Итак, долой «тщеславие», признаем себя «вынужденным мгновенном» и только. Но если каждое мгновение и каждая частица природы — вынуждены, то и вся в целом она мертва, ибо иерархии одних частей и моментов над другими материализм не признает! Рабы все части вселенной, раба и она. Чья раба? Пустой формулы — механического закона, нигде не существующей и всюду царящей необходимости.
Этого мало: природу разбивают еще на бесчисленное количество атомов, она их механическая комбинация. Движение каждого атома определяется целиком движением всей неизмеримой массы атомов, его окружающих. Ни один из них не есть центр сил, всякий получает только толчки и пассивно им подчиняется: стало быть повсюду подчинение, подчинение не чему-либо выше стоящему, а слепому безликому множеству.
Развивая последовательно это миросозерцание, такие мыслители, как Ледантек, уперлись в самый мрачный пессимизм, какой существовал когда-либо[18].
Удивляться ли, что молодой Гёте встретил центральную книгу этого направления с чувством презрительного отвращения:
«Как скучно и пусто чувствовалось нам в этой печальной среде атеистической полуночи, в которой исчезает и земля со всеми ее тварями, и небо со всеми его созвездиями. Должна существовать материя, движущаяся от вечности, и эта материя своим движением вправо и влево и во все стороны должна производить, без дальнейших рассуждений, бесконечные феномены бытия. Этим всем мы еще удовольствовались бы, если бы автор действительно построил перед нашими глазами мир из своей движущейся материи. Но он так же мало знает о природе, как и мы, ибо, укрепивши несколько общих понятий, он тотчас же оставляет их, чтобы превратить то, что является выше природного или высшею природою в природе, в материальную, тяжелую, правда движущуюся, но все-таки неимеющую направления и формы природу, и думает, что он очень много выигрывает этим».
Он называет книгу Гольбаха «квинтэссенцией дряхлости», и не допускает даже, чтобы она могла быть вредной.
Но Гёте ошибался: все им сказанное вполне применимо лишь к такому «законченному механизму», какой развивают некоторые современные буржуазные мыслители.

__Что требуется__
Воспроизведите дословно фрагмент статьи о материализме, начиная со слов «Этого мало: природу» и продолжая вплоть до слов «какой существовал когда-либо[18].».

__Исходные данные__

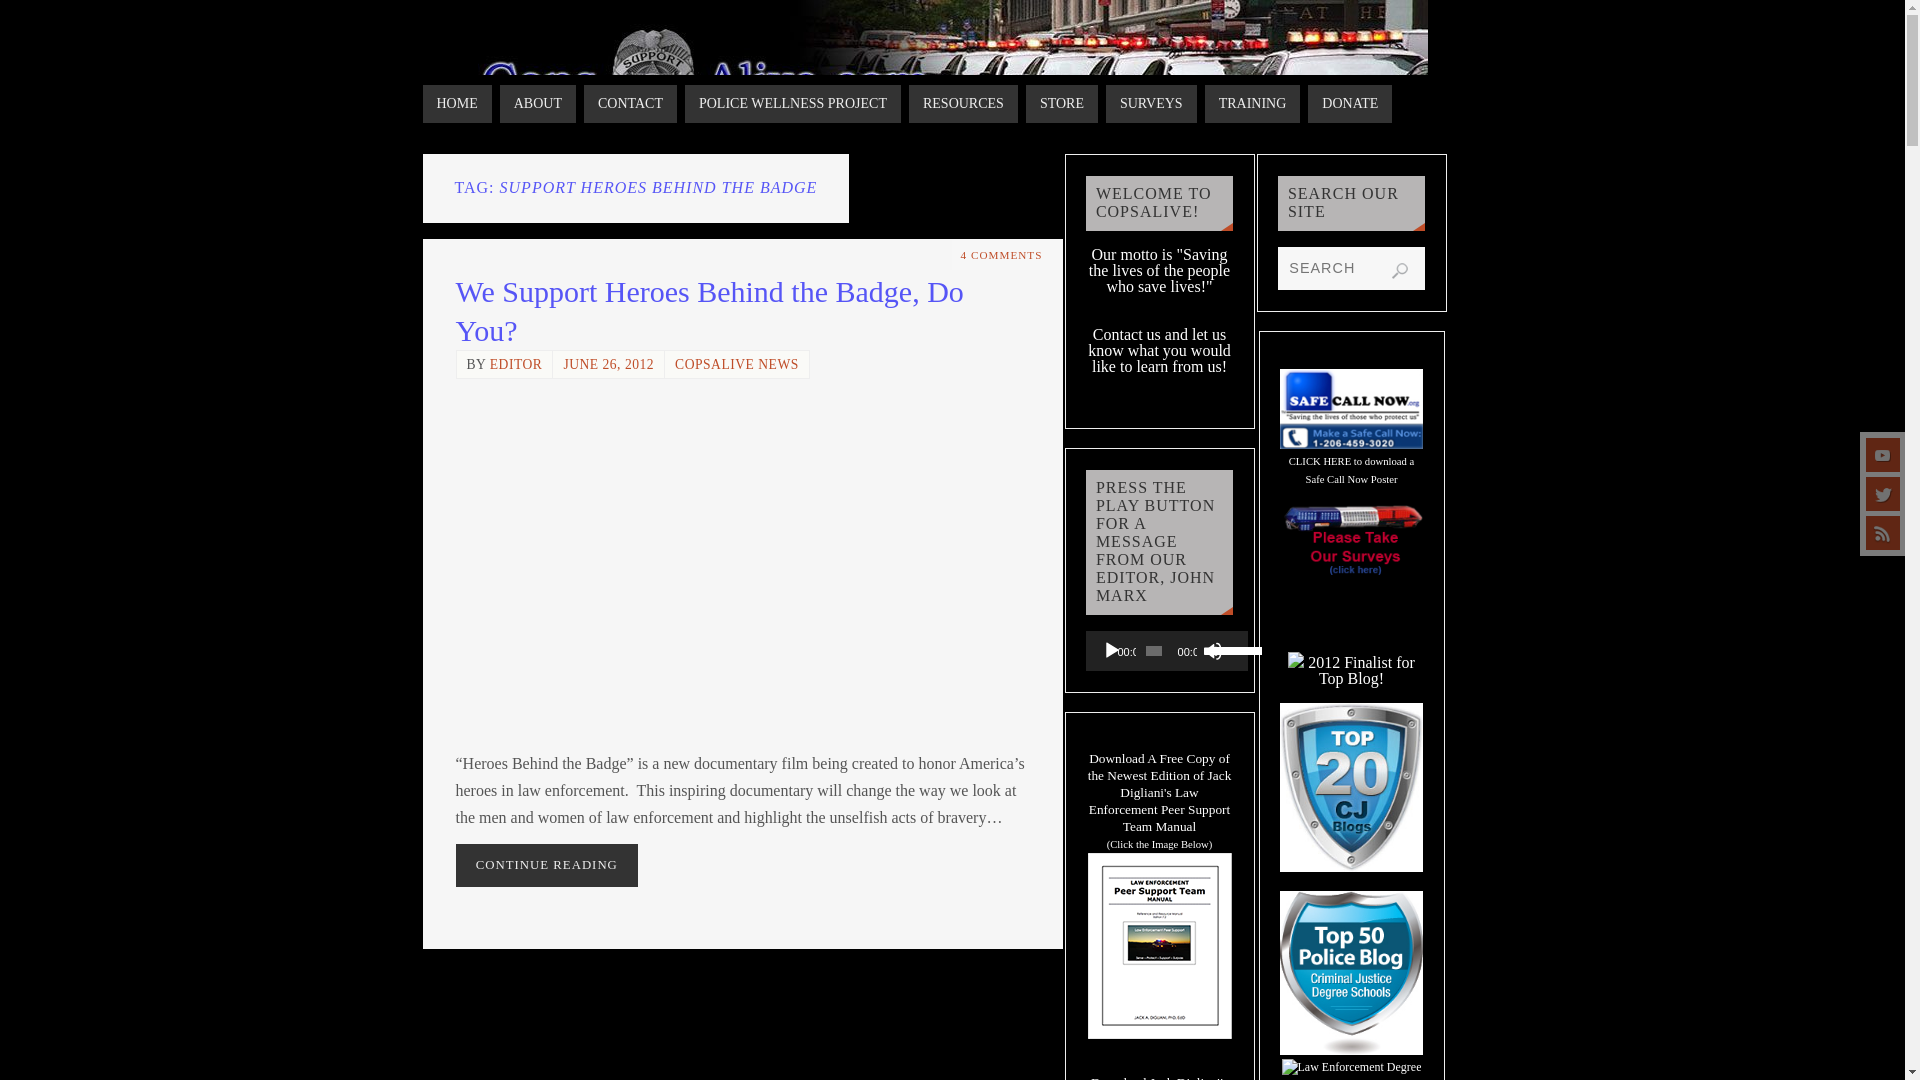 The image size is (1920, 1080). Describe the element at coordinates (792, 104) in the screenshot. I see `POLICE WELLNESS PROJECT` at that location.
* * *
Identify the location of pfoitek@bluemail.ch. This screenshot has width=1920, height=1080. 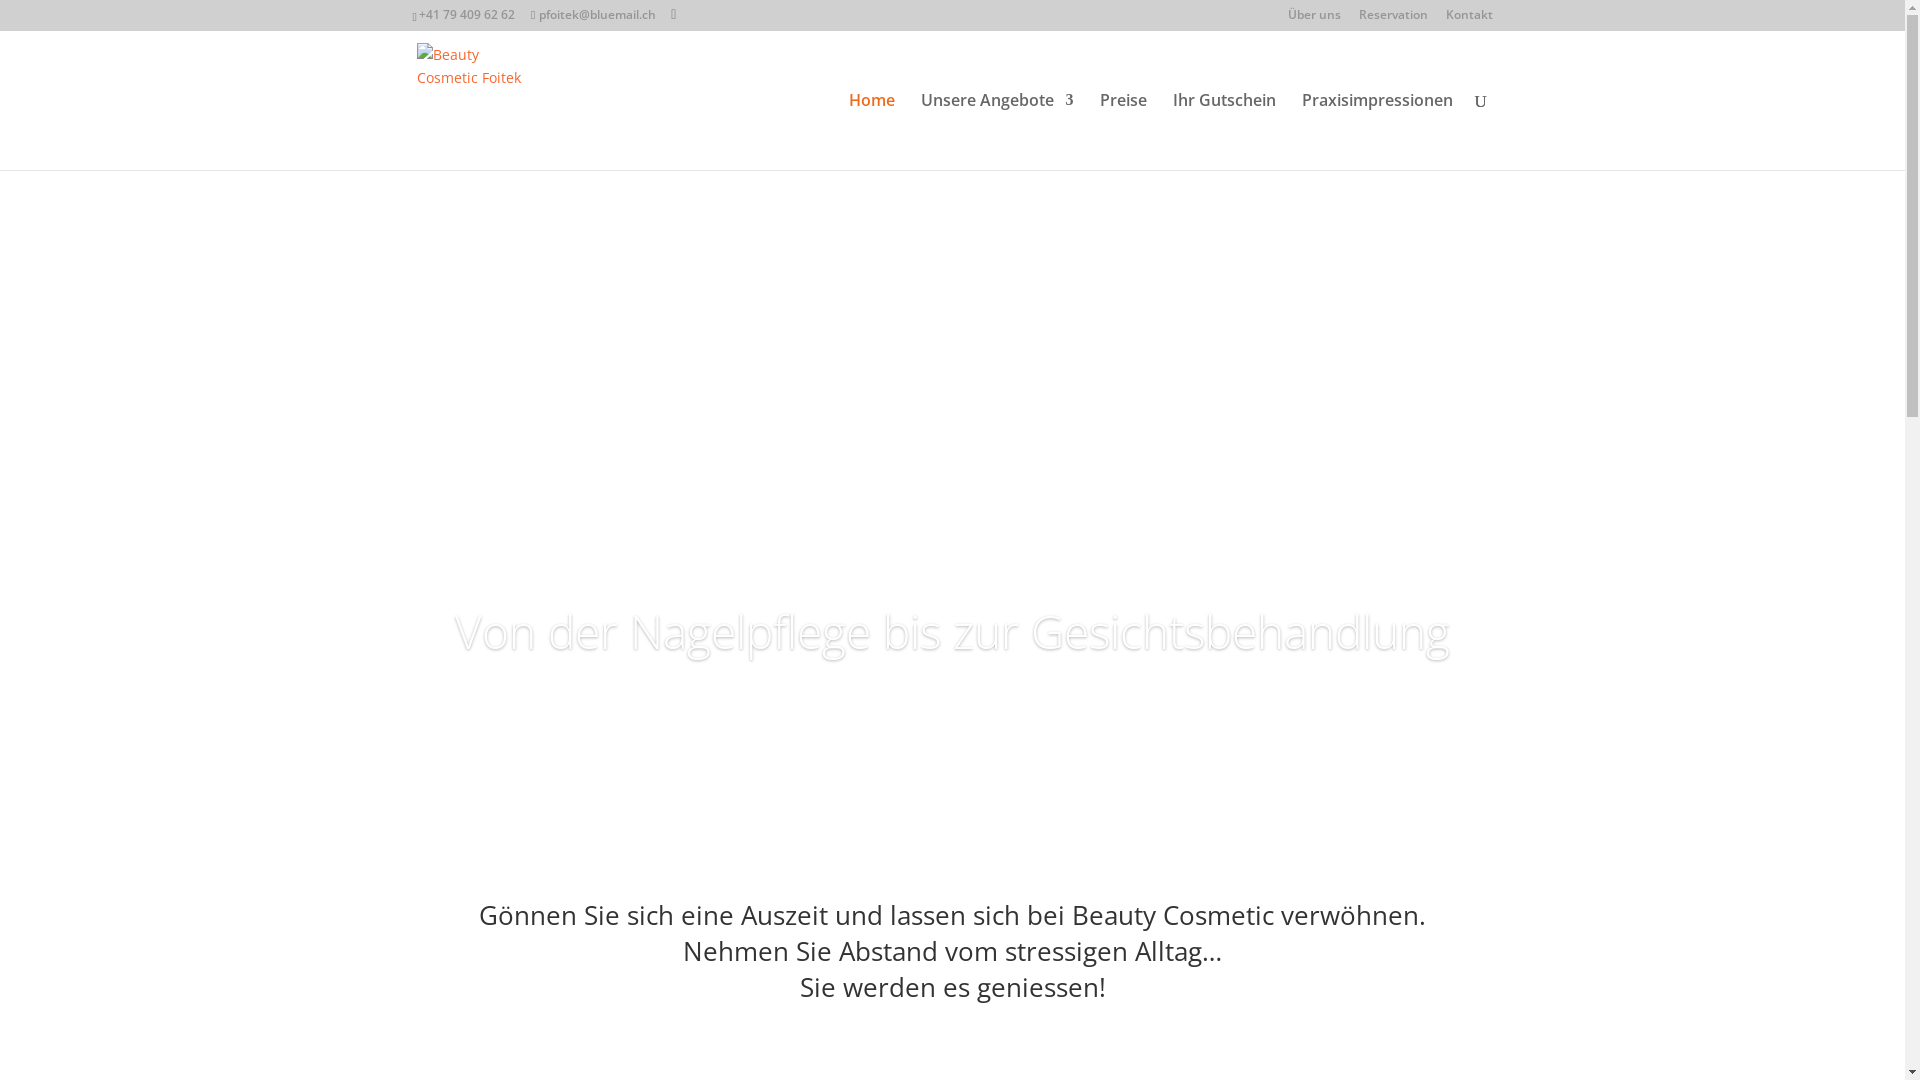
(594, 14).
* * *
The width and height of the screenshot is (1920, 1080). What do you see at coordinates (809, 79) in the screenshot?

__Решение задачи__
Этого мало: природу разбивают еще на бесчисленное количество атомов, она их механическая комбинация. Движение каждого атома определяется целиком движением всей неизмеримой массы атомов, его окружающих. Ни один из них не есть центр сил, всякий получает только толчки и пассивно им подчиняется: стало быть повсюду подчинение, подчинение не чему-либо выше стоящему, а слепому безликому множеству.
Развивая последовательно это миросозерцание, такие мыслители, как Ледантек, уперлись в самый мрачный пессимизм, какой существовал когда-либо[18].